Неискушенные театралы Ферст-Систер, не приученные к серьезной драме, только усугубляли всепоглощающий пессимизм норвежца. Зрители нашего бескультурного городка ничего не имели против строгой диеты из Агаты Кристи (и даже приветствовали ее, что было совсем уж тошнотворно). Нильс Боркман неприкрыто страдал от бесконечных постановок бульварной халтуры вроде «Убийства в доме викария»; надменная тетя Мюриэл много раз играла мисс Марпл, однако жители Ферст-Систер предпочитали видеть в роли проницательной (но такой женственной!) сыщицы дедушку Гарри. Он выглядел естественнее в роли разоблачительницы чужих секретов — да и женственнее тоже, хоть и был почти ровесником мисс Марпл.

Как-то на репетиции Гарри капризно воскликнул — совершенно в духе мисс Марпл:

— Боже мой, ну кому только могло понадобиться убивать полковника Протеро!

На что моя мама, бессменный суфлер, заметила:

— Папуля, в пьесе вообще нет такой реплики.

— Да знаю я, Мэри, — это я просто дурачусь, — ответил дедушка.

Моя мать, Мэри Маршалл — Мэри Дин (каковой она оставалась четырнадцать злосчастных лет, пока не вышла за Ричарда Эббота) — всегда называла деда папулей.
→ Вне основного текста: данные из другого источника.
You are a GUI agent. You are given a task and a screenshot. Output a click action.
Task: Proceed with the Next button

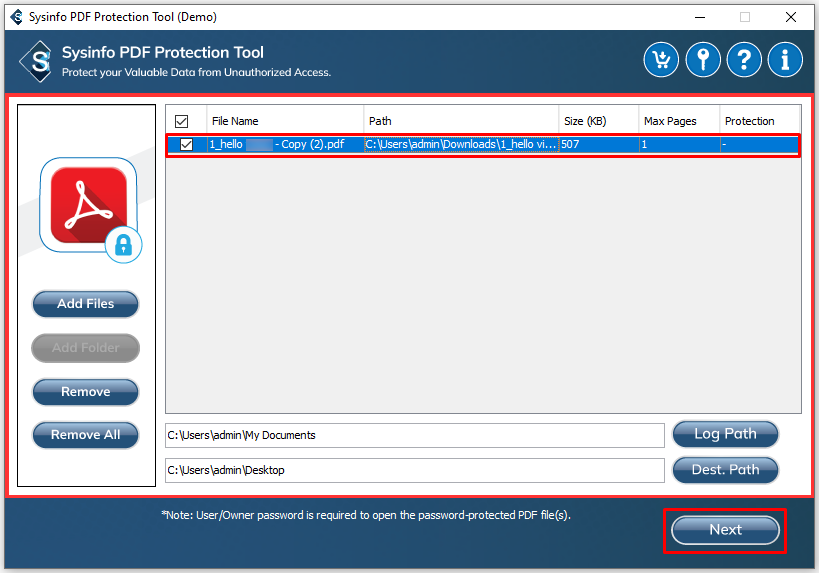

Чванливая тетя Мюриэл неизменно звала Гарри отцом, а бабушка Виктория не менее торжественно величала своего мужа Гарольдом — ни в коем случае не Гарри.

Нильс Боркман глумливо называл такие постановки «кассовыми спектаклями» и ставил их так, будто обречен был смотреть «Смерть на Ниле» или «Опасность в доме на окраине» в день своей смерти — будто неизгладимое воспоминание об очередных «Десяти негритятах» ему суждено было унести с собой в могилу.

Агата Кристи была проклятием Боркмана, и нельзя сказать, чтобы норвежец переносил это проклятие стоически — он ненавидел ее и горько на нее жаловался, — но поскольку Агата Кристи и легкомысленные современные пьесы собирали полные залы, каждую осень мрачному норвежцу разрешали поставить «что-нибудь серьезное».

«Что-нибудь серьезное, подходящее для времени года, когда умирают листы», — говорил Боркман — как видите, его английский был в целом понятен, но не идеален (таков был и сам Нильс — в целом понятный, но не идеальный).

В ту пятницу, когда Ричарду Эбботу предстояло выступить в роли посланца судьбы, Нильс объявил, что этой осенью «чем-нибудь серьезным» снова будет его обожаемый Ибсен, и сократил выбор пьесы до трех вариантов.

— Каких именно трех? — спросил молодой и талантливый Ричард Эббот.

— Проблемных трех, — пояснил (как ему казалось) Нильс.

— Я так понимаю, вы имеете в виду «Гедду Габлер» и «Кукольный дом», — догадался Ричард. — А третья, наверное, «Дикая утка»?

По тому, как Боркман неожиданно утратил дар речи (что было ему несвойственно), все мы поняли, что «Дикая (леденящая душу) утка» и впрямь была третьей в списке угрюмого норвежца.